J.J. Hickson will be turning some heads this season.

With the exodus of you know who from Cleveland earlier in the summer, the Cavs had a big hole to fill and not much to fill it with.  However, it’s looking like they may not have to look very far or hard to find the future face of the franchise.

J.J. Hickson showed signs of improvement last year in his second season in the NBA.  His minutes were limited to just 20 minutes a game while LeBron James did most of the leg work at the forward position.  Although he had 73 starts alongside James’ side, it’s looking like the departure of the “King” is going to pay off for this young man.

Born in Ft. Lauderdale, Florida, Hickson went on to attend Joseph Wheeler High School in Marietta, Georgia.  He was ranked as the 10th overall recruit of 2007 and No. 2 for forwards by Rivals.com.  He was named a 2007 McDonald’s All-American and went on to play at North Carolina State.
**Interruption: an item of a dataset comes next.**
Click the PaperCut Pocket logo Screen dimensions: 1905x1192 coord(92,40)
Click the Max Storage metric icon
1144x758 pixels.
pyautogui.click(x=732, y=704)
In his first game as a freshman, he scored 31 points against William & Mary.

The Cleveland Cavaliers drafted him No. 19 overall in the 2008 draft and he went on to having a mediocre rookie season.  He showed some promising signs with good outings against Oklahoma City, Chicago, Charlotte and even Orlando but only played in five of the Cavs 18 final games of the season.
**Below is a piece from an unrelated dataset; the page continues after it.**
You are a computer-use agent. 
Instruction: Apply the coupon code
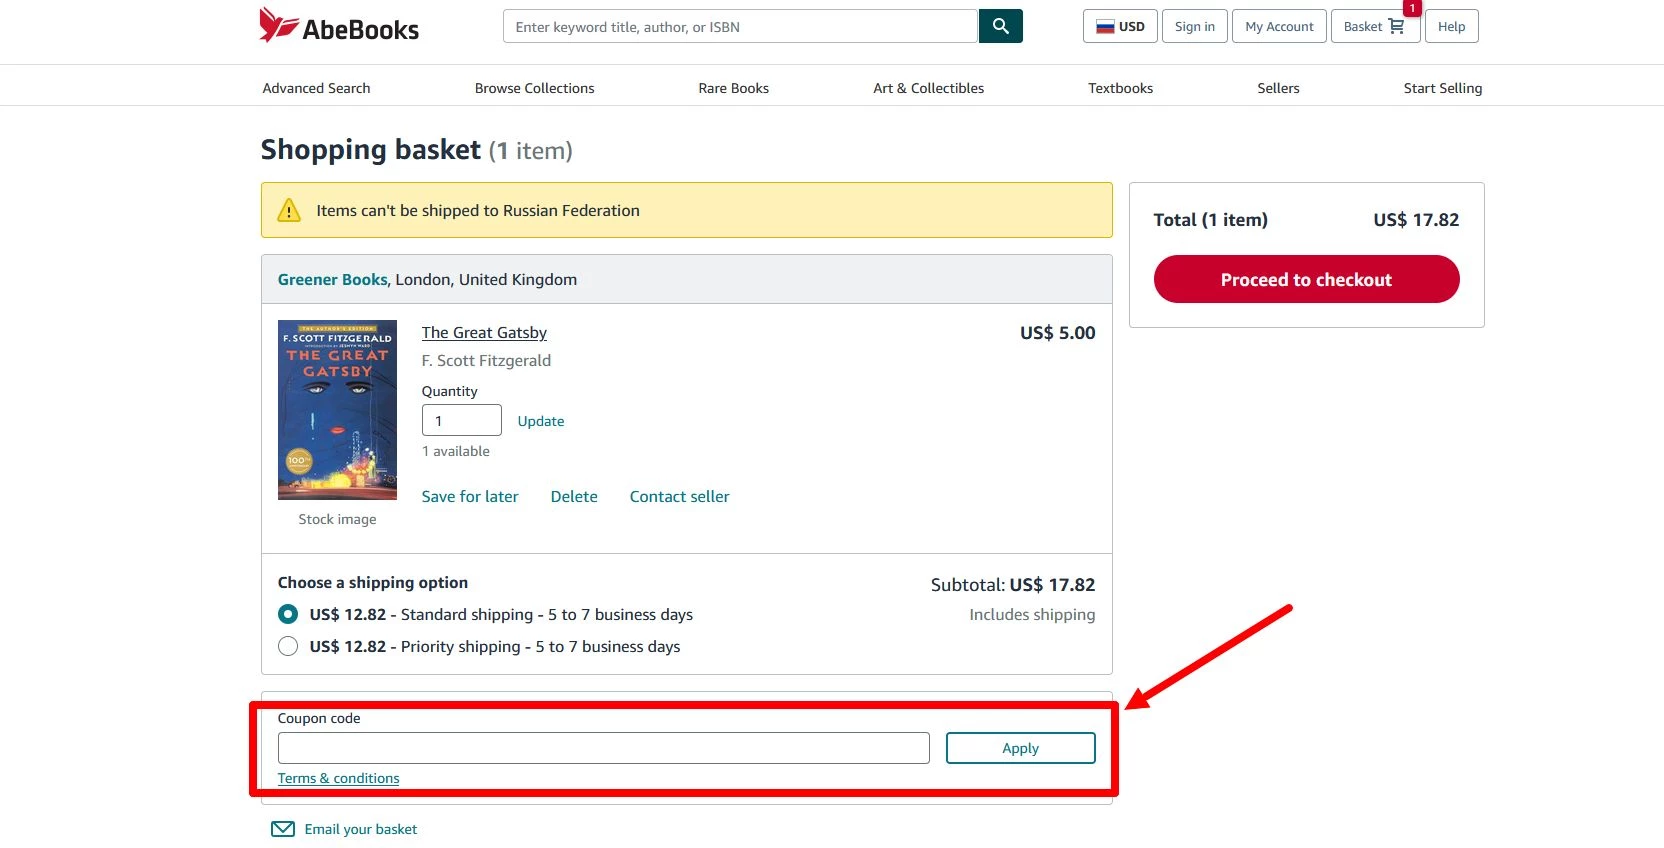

He saw his first start his second season in the league at Madison Square Garden against the Knicks on November 6, 2009.  With Anderson Varajoa, Jamario Moon, Shaquille O’Neal and Zydrunas Ilgauskas all on the roster along with James, Hickson’s minutes were limited and so was his team output.  He finished the season with just five rebounds and eight points a game.
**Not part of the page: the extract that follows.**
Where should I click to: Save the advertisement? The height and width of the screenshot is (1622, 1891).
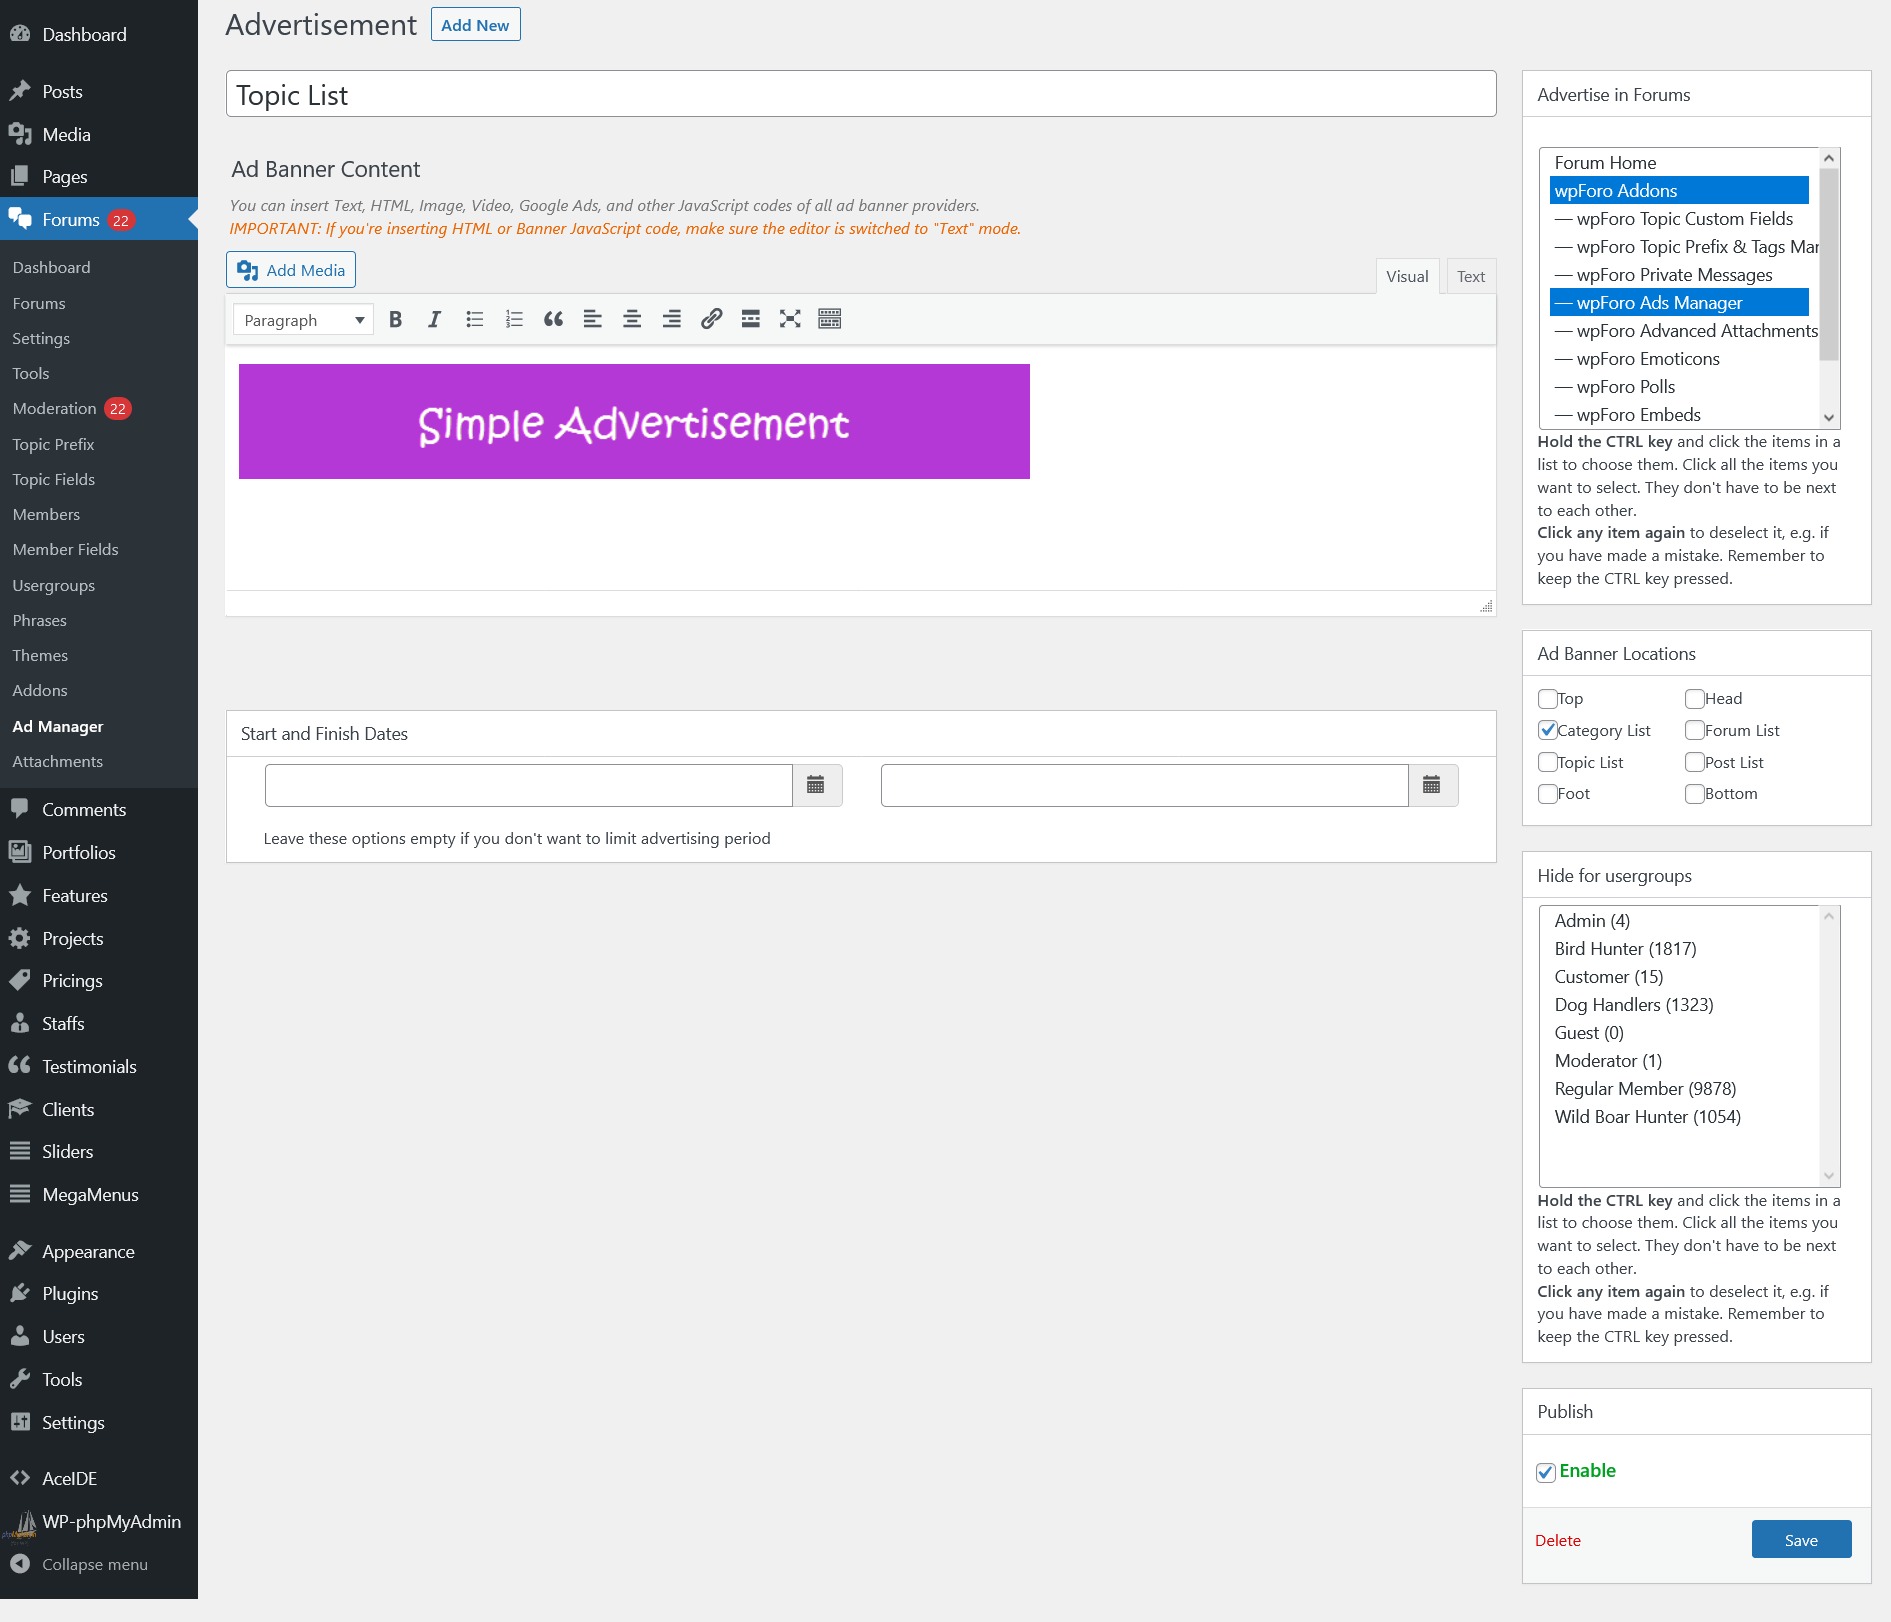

However, in his second season he showed that he had a great deal of physical endurance and strength.  He was a forward that could muscle his way into the lane but still needed a jumper.   To improve this, he worked out with former NBA player Chris Jent who now serves as the Cavs’ director of player development.  His efforts seem to be paying off and he was able to work on his jump shot in the last NBA Summer League.

Last night against the Atlanta Hawks, Hickson scored a career high 31 points hitting all 6 of his jump shots from outside the 16-foot mark.  Despite his impressive showing, the Cavs lost the game 100-88 mainly due to turnovers and their sheer lack of depth.  Hickson gave the ball up five times and three of their five starters only scored a combined 15 points.

However, he is leading the team with over 18 points a game and he actually mirrors the hustle and play that James gave to Cleveland.  The third-year forward is showing signs that he is improving greatly.  He still needs to work on his rebounding with only five a game but that number will go up as long as he gets his minutes.  Right now he is at 27 and if he can develop a jumper, he can build on getting his boards as well.

Hickson may be on the cusp of NBA stardom but he still has a lot of headway to make.  His development shouldn’t be questioned because it will happen but when is still to be determined.  He has the ability to be both a household name of the future and the future face of a franchise.